Panjat Dinding

210 15 7
                                    

Seandainya ada lomba dengan kategori Pemalas se-Osaka, barangkali Karin-lah juaranya.

Pemalas, julukannya. Satu di antara kaum rebahan. Berada pada status stadium akhir.

Semua orang yang mengenalnya tahu itu.

Saking pemalasnya, segala hal yang dilakukan Karin selalu setengah-tengah. Membuatnya gampang menyerah, tidak memiliki cita-cita, dan hanya berguling-guling ria di kasur sembari melihat akun gosip di twitter dan menonton video YouTube milik Suhay Salim. Padahal sejatinya, Karin memiliki segudang bakat seperti menggambar, bermusik, pencak silat, menari zapin, hingga merukiah teman-temannya saat kesurupan masal di sekolah.

Saat hari ketiga di tahun pertama SMA, kelas tanpa guru pun diisi oleh kakak-kakak tingkat yang mempromosikan ekskul masing-masing. Karin tak begitu tertarik karena hampir semua ekskul sejak SD sudah ia sambangi, namun tak sampai sejam di pertemuan pertama, ia sudah mengundurkan diri. Alasannya? Jelas malas.

"Halo, adik-adik, kami dari Sispala. Ada yang tahu apa itu Sispala?"

Kakak tingkat yang memperkenalkan diri dengan sapaan Risa, melontarkan pertanyaan dengan sedikit senyum.

"Siswa Pecinta Alam, Kak! Ekskul yang kerjaannya jalan-jalan ke alam, naik gunung!"

Jawab seseorang di belakang Karin dengan berteriak, membuat Karin tak jadi memejamkan matanya dan mau tak mau memusatkan perhatiannya pada kedua orang yang berdiri di depan papan tulis sembari merentangkan kertas karton berisi foto-foto kegiatan ekskul mereka.

"Betul, betul betul!" sahut kakak tingkat di sebelah Risa, dengan tanda nama 'Ozeki' di kemeja putihnya. "Selain itu, kita juga sering mengikuti perlombaan seperti Lomba Lintas Alam. Dan kalau kalian tahu dinding panjat di tepi lapangan sana..."

Ozeki menunjuk ke luar kelas, murid-murid yang duduk di depan dapat turut mengikuti arah tunjuk Ozeki, termasuk Karin yang duduk di bangku baris kedua.

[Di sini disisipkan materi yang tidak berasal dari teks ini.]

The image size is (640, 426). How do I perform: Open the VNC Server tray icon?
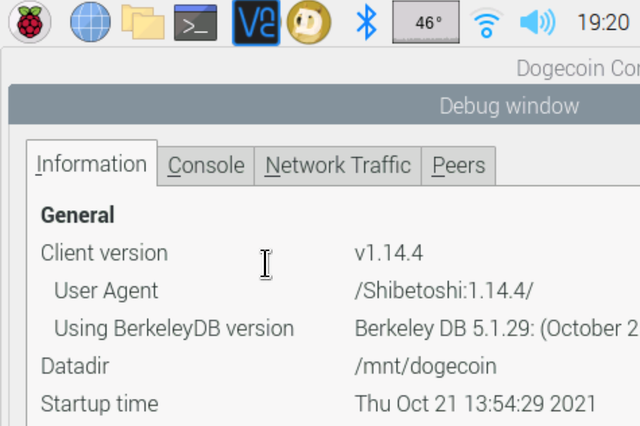256,22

"Nah, kalian akan dilatih sampai kalian bisa diikutsertakan lomba panjat dinding." Jelas Ozeki yang bersemangat. Ia pun menepuk pundak Risa, membuat Risa yang tadinya memperhatikan satu per satu murid di kelas terlonjak kaget dan hampir mengomel. "Kakak ini atlit panjat tebing. Sudah lima kali ikut lomba panjat dinding dan tiga kali mendapatkan medali emas."

Yang dibicarakan hanya tersenyum canggung.

"Jadi, yang ingin bergabung, berkumpul di depan dinding panjat. Hari Kamis, pukul tiga sore. On time." Risa pun menutup promosi ekskulnya.

Sepulang sekolah, Karin yang baru saja keluar dari kelas, terdiam sebentar di tepian selasar, menatap dinding panjat berwarna hijau dengan batu-batu semen berwarna-warni yang tertempel secara acak di sana. Barangkali tinggi dinding itu mencapai lima meter. Di puncak, dinding itu sedikit melengkung dan ada satu batu di sana.

Melihat dinding panjat, seketika pikirannya mundur ke masa kecilnya. Di mana ia bersama neneknya sedang menonton FTV di saluran SCTV mengenai romansa anak kuliahan yang entah kenapa bisa jatuh cinta akibat kegiatan panjat dinding. Tiba-tiba saja ia berpikir ingin memanjat dinding itu, barangkali ada bakat lainnya yang harus ia keluarkan.

Jadi, Karin pun sudah berkumpul di depan dinding panjat saat pertemuan ketiga. Sebenarnya, ia tak mau ikut ekskul mana pun. Lebih baik tidur saja sampai maghrib setelah pulang sekolah, namun kedua teman dekatnya, Inori dan Chukemon terus mencuci otaknya setiap hari dengan kata-kata,

"Seru kali kegiatannya! Ekskul paling santai! Mau ke pantai akhir Desember. Jalan-jalan ke luar kota, gratis!".

Siapa yang tak mau keluar kota secara cuma-cuma?